Edit the records so that each "Identify the location of" becomes "Find the position of", and leave every other word and line as it is.

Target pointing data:
----

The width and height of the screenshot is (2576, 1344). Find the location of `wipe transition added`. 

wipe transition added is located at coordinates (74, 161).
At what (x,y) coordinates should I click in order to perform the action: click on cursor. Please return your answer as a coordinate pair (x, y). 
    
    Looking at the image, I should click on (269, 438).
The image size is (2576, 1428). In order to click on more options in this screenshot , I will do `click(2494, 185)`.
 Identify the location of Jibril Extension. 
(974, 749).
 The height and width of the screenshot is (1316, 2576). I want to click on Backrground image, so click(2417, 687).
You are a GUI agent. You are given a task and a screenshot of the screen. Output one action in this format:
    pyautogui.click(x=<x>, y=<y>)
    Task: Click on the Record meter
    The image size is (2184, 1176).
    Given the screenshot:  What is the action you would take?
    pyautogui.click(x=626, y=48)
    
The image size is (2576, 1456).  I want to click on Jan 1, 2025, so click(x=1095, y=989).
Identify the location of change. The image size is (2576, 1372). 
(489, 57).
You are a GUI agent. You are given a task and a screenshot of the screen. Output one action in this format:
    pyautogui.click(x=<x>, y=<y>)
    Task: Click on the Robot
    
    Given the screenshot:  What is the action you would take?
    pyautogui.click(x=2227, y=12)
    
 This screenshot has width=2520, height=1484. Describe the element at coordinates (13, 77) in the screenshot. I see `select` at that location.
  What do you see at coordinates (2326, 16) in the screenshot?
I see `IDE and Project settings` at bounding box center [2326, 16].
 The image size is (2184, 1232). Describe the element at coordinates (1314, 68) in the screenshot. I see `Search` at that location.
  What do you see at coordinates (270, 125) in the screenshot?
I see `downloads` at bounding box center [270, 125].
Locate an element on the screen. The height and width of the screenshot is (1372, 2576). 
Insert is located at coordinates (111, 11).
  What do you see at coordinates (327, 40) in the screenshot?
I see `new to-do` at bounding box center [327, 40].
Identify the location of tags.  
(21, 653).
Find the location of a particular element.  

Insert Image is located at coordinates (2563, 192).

----

Task output:
The width and height of the screenshot is (2576, 1344). Find the location of `wipe transition added`. 

wipe transition added is located at coordinates (74, 161).
At what (x,y) coordinates should I click in order to perform the action: click on cursor. Please return your answer as a coordinate pair (x, y). 
    
    Looking at the image, I should click on (269, 438).
The image size is (2576, 1428). In order to click on more options in this screenshot , I will do `click(2494, 185)`.
 Find the position of Jibril Extension. 
(974, 749).
 The height and width of the screenshot is (1316, 2576). I want to click on Backrground image, so click(2417, 687).
You are a GUI agent. You are given a task and a screenshot of the screen. Output one action in this format:
    pyautogui.click(x=<x>, y=<y>)
    Task: Click on the Record meter
    The image size is (2184, 1176).
    Given the screenshot:  What is the action you would take?
    pyautogui.click(x=626, y=48)
    
The image size is (2576, 1456).  I want to click on Jan 1, 2025, so click(x=1095, y=989).
Find the position of change. The image size is (2576, 1372). 
(489, 57).
You are a GUI agent. You are given a task and a screenshot of the screen. Output one action in this format:
    pyautogui.click(x=<x>, y=<y>)
    Task: Click on the Robot
    
    Given the screenshot:  What is the action you would take?
    pyautogui.click(x=2227, y=12)
    
 This screenshot has width=2520, height=1484. Describe the element at coordinates (13, 77) in the screenshot. I see `select` at that location.
  What do you see at coordinates (2326, 16) in the screenshot?
I see `IDE and Project settings` at bounding box center [2326, 16].
 The image size is (2184, 1232). Describe the element at coordinates (1314, 68) in the screenshot. I see `Search` at that location.
  What do you see at coordinates (270, 125) in the screenshot?
I see `downloads` at bounding box center [270, 125].
Locate an element on the screen. The height and width of the screenshot is (1372, 2576). 
Insert is located at coordinates (111, 11).
  What do you see at coordinates (327, 40) in the screenshot?
I see `new to-do` at bounding box center [327, 40].
Find the position of tags.  
(21, 653).
Find the location of a particular element.  

Insert Image is located at coordinates (2563, 192).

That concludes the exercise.